10 Ways to Cope with Your Child’s Mood Swings

Feb 9, 2019

If adults can sometimes be unpredictable, young children, when they experience mood swings, can be completely baffling. They may happily hug you at one moment, and then accuse you of being the cruelest mother ever a few minutes later. A child can be happy to play with her young siblings one moment and not be able to stand them the next. 

At seven or eight, the body has already begun producing the hormones that will peak at puberty a few years later. Children feel all kinds of unpredictable and conflicting emotions at this age that they are not in control of. Here is how you help your child to control their mood swings

1 Raise an empathetic child

Young children do not have fully developed concepts of how other people can have the same feelings that they do. Talking to your child about feelings from a very young age can help, though. The child can learn the words for different emotions and associate them with the right feelings.

Before long, your child will be able to think about different feelings and understand how her moods and feelings may affect others. A child who has had an early start in this way will be much more reasonable at seven or eight. 

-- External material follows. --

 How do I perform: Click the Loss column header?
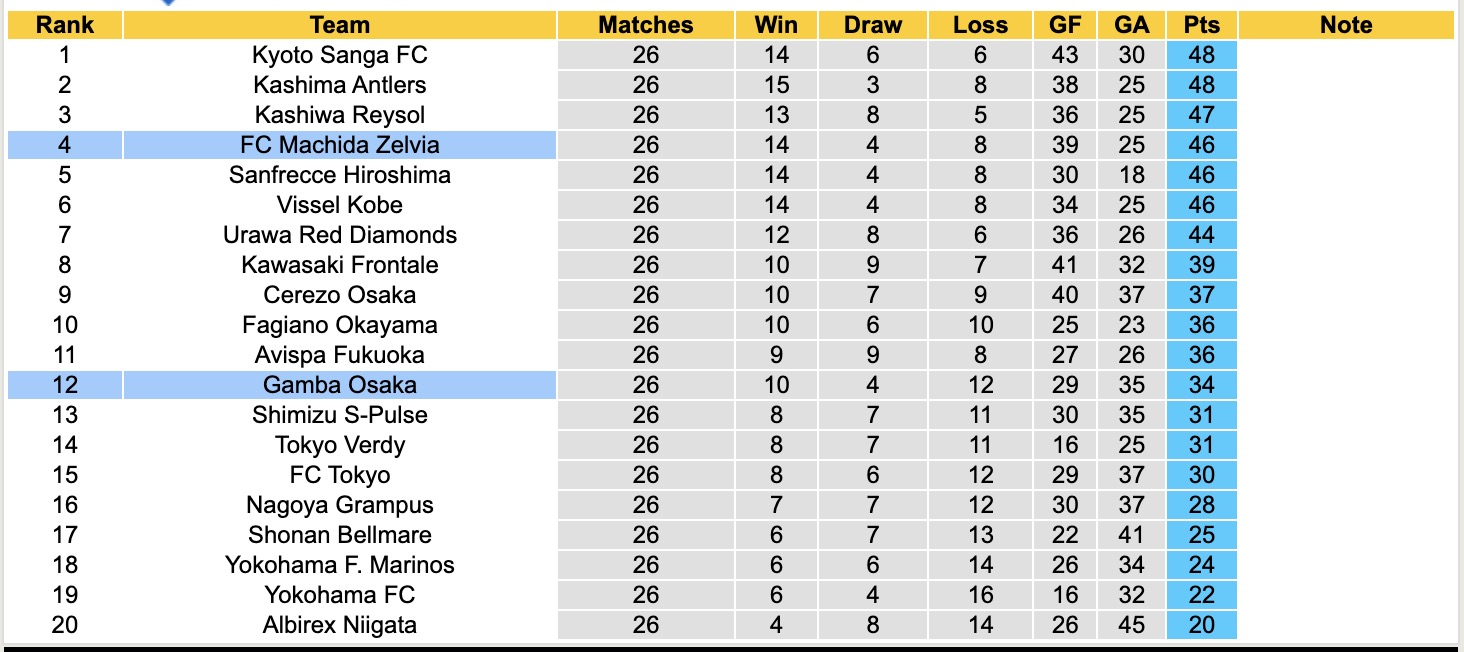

2 When your child is sullen and quiet

Young children often do not like to share everything that happens to them through their day. They could have a problem with their friends, their lessons, or trouble with a playground game. Whatever the problem is, it is usually a good idea for parents to not push too hard to know what is going on.

If the child is clearly unwilling to talk, you can simply tell her that you are there for her and let her be. You can revisit the problem when she seems to be in a good mood. 

3 When your child is suddenly dramatic

Your child can sometimes be very hardy, choosing to ignore any amount of hardship. At other times, the smallest cut or scrape may make her wail as if she is broken a bone. If a certain amount of pacifying will not help, try to take a walk with the child. Since the cause of her upset is probably psychological, a change of scene and the act of walking may take her mind off the problem. 

4 The meltdown child

Children can sometimes have a very hard time coping with losing a game or waiting to be picked up. They can react with a complete meltdown of crying and fury. Whatever you do, you should not react with anger yourself. Your anger will only fuel your child’s meltdown and turn it into an ego issue.

When she calms down a little, tell her that you understand how emotions can be hard to control sometimes and show her a few ways that she can use to calm down when she feels terrible – listening to music while completely by herself or reading a nice book. 

5 The argumentative child

At times, your sweet, agreeable child may turn completely opinionated and disapprove of everything. If every suggestion is dismissed as boring, stupid, disgusting or hateful, do not engage the opinion. You child does not really think that something is terrible – she just feels bad non-specifically and needs to vent.

If it is homework, chores or something else that is important, explain to your child that they are not actually boring, just difficult. She should be strong enough to do them. 

6 Try to identify your child’s triggers

Sometimes, when you pay close attention, your child’s unpredictable mood swings may actually have well-defined reasons. Some children get completely upset when they are tired or sleepy. In other children, mood swings can be caused by unbalanced nutrition and junk food. You can try to steer your child towards healthier nutrition to see if it changes anything. 

7 Be sure to establish limits

When children throw tantrums or show other signs of a mood swing, often, it is not entirely authentic. They are only trying to gauge how far they can go and how much power they have. It is a good idea to not indulge your child too much. She should know that she can’t go very far. 

8 Your child may have trouble communicating

Even adults sometimes have a great deal of trouble accepting that the people around them do not understand what they want. They think that their expectations are perfectly obvious while they are nothing of the kind to others. 

With young children, the problem can be even worse. Struggling with their budding grasp of language and human behavior, they may believe they have made something clear without having used the right language for it. If your child seems completely angry about something, consider the possibility that she is just frustrated that you do not understand what she wants. 

9 Help your child express herself

When your child is in a good mood, try to talk about how anger does not really get anyone what they want – that holding one’s anger away and talking, is often far more effective. After helping a child see this hundreds of times, you may get through. 

10 It could be a disorder

Some type of extreme mood swing come from psychiatric conditions such as behavioral disorder, ADHD, and anxiety disorder. If your child’s mood swings seem abnormally intense, you could consult a doctor.

You should be wary of doctors who jump to diagnosing psychiatric conditions, though. You should not medicate your child unless several doctors come up with the same diagnosis.